**DOCUMENT SEGMENT:**
^^^^

The image below shows the same child wearing a pair of supportive shoes. Note how the arch and the heel is supported, preventing the child’s feet from collapsing and tuning inwards.
I recommend focussing on picking the correct shoe style and the correct shoe size, as children grow out of their shoes quickly. Foot and leg pain is not normal, if your child is complaining about foot and leg pain consistently, this might be a sign that your child has a foot condition such as flat feet previously discussed. I always recommend matching a pair of supportive shoes with a supportive orthotic for optimal results.
3 Most Important Features of Children’s Shoes:
A good quality shoe must provide comfort, arch support, and a firm heel counter, which will enable your children to strengthen their muscles and move around with ease and comfort.
2. Firm Heel Counter: The heel cup is the back part of the shoe that provides crucial ankle and heel support. Sometimes children can experience heel or ankle pain from having rolled ankles, in addition to flat feet. Always make sure that the heel counter of your kids’ shoes feels sturdy.
3. Flexible and Lightweight: Ideally, you want the shoes to be supportive, but lightweight and flexible in order to prevent your kids’ feet from easily getting tired. Their shoes should always bend at the ball of the foot but no further. It’s important that the back to school shoes are flexible but not too flexible, otherwise they won’t provide enough support and the foot will have to do more work than it should.

^^^^

**MATERIAL PROVIDED:**
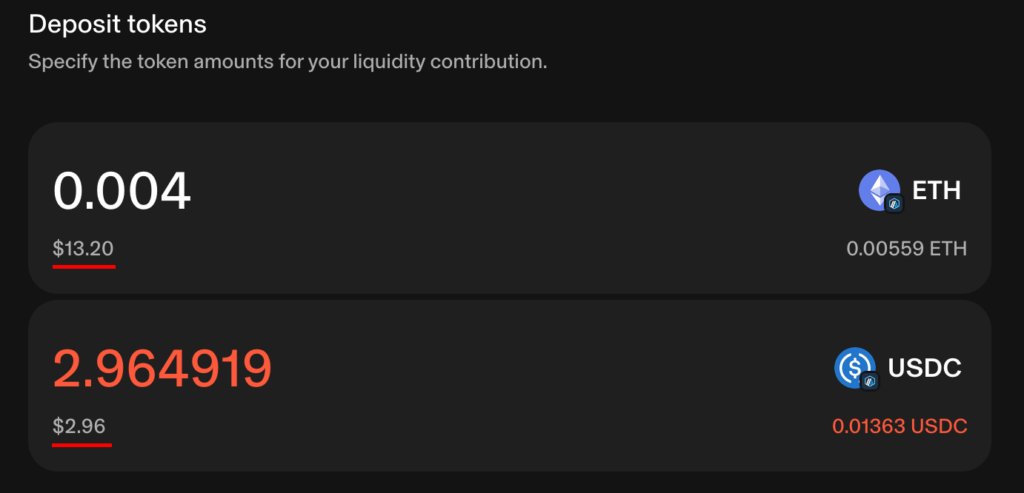
Task: Focus the ETH amount field showing 0.004
Action: coord(122,190)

^^^^

**REQUIRED ACTION 1:** According to the text on children's shoes, what must a good quality shoe provide? List every item it names.
**REQUIRED ACTION 2:** Write out, word for word, the part of the text on children's shoes that opens with the words containing "3. Flexible and" and closes with "than it should.".

**SOLUTION 1:**
- comfort
- arch support
- a firm heel counter

**SOLUTION 2:**
3. Flexible and Lightweight: Ideally, you want the shoes to be supportive, but lightweight and flexible in order to prevent your kids’ feet from easily getting tired. Their shoes should always bend at the ball of the foot but no further. It’s important that the back to school shoes are flexible but not too flexible, otherwise they won’t provide enough support and the foot will have to do more work than it should.